Civil and Human Rights

Masterpiece Cakeshop, Ltd. v. Colorado Civil Rights Commission

In Masterpiece Cakeshop, Ltd. v. Colorado Civil Rights Commission, the Supreme Court considered whether a state antidiscrimination law that prohibits places of public accommodation from, among other things, refusing to serve gay men and lesbians because of their sexual orientation violates a commercial business owner’s First Amendment rights to free speech and free exercise of religion.

Case Summary

Charlie Craig and David Mullins entered Masterpiece Cakeshop, Ltd., a retail business in Lakewood, Colorado, that sells wedding cakes and other baked goods to the general public, seeking to buy a wedding cake.  Before they could even discuss what their cake would look like, however, the owner of the business told them that he would not sell them one because he does not create wedding cakes for same-sex couples.  Mullins and Craig filed a complaint with the Colorado Civil Rights Division (CCRD) claiming that the shop’s owner had violated Colorado’s Antidiscrimination Act, which makes it unlawful for a person to refuse service to an individual based on his or her sexual orientation.  The CCRD held that Masterpiece violated the antidiscrimination law, and the Colorado Civil Rights Commission upheld that decision.  Masterpiece appealed to the Colorado Court of Appeals, claiming that the antidiscrimination law violated its First Amendment rights to free speech and free exercise of religion.  The Colorado Court of Appeals upheld the CCRD decision, and after the Colorado Supreme Court declined to hear the case, Masterpiece petitioned the U.S. Supreme Court for review.  The Supreme Court agreed to hear the case.

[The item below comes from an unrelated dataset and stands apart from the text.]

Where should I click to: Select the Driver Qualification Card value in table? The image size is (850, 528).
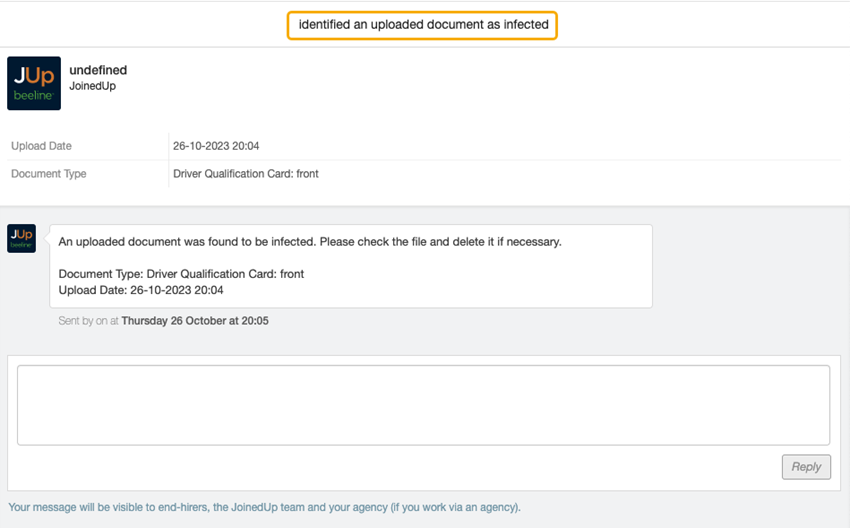tap(245, 174)
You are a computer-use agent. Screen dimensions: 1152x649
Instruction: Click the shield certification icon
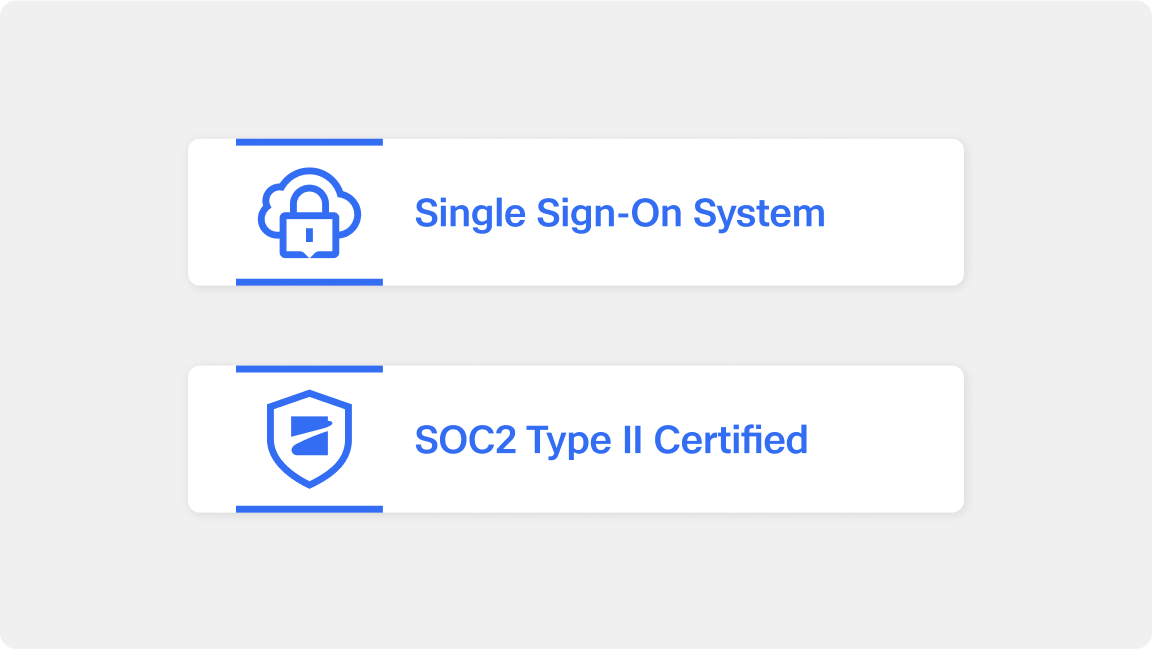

CAC filed a friend-of-the-court brief on behalf of First Amendment scholars in support of Craig and Mullins.  In our brief, we argued that the First Amendment does not give—and has never been understood to give—commercial businesses the right to violate generally applicable public accommodations laws that prohibit discrimination.  First, we explained that under long-standing Supreme Court case law, the First Amendment does not prohibit states from regulating a business’s conduct in a content-neutral manner, even though such regulation may have an incidental effect on speech.  That is because a business is not exempt from generally applicable, content-neutral laws merely because it seeks to express a message by violating them.  For that reason, Masterpiece Cakeshop does not have a First Amendment right to violate Colorado’s Antidiscrimination Act and engage in the conduct of discrimination, no matter what views it seeks to express by doing so.  Second, we argued that Masterpiece Cakeshop’s theory that the First Amendment protects its discriminatory conduct has no limiting principle.  If accepted, its theory would wreak havoc on nondiscrimination protections applicable to places of public accommodation nationwide, and give all manner of wedding vendors and other commercial businesses significant room to discriminate, not just on the basis of sexual orientation but also on the basis of such other factors as race, creed, sex, religion, and marital status.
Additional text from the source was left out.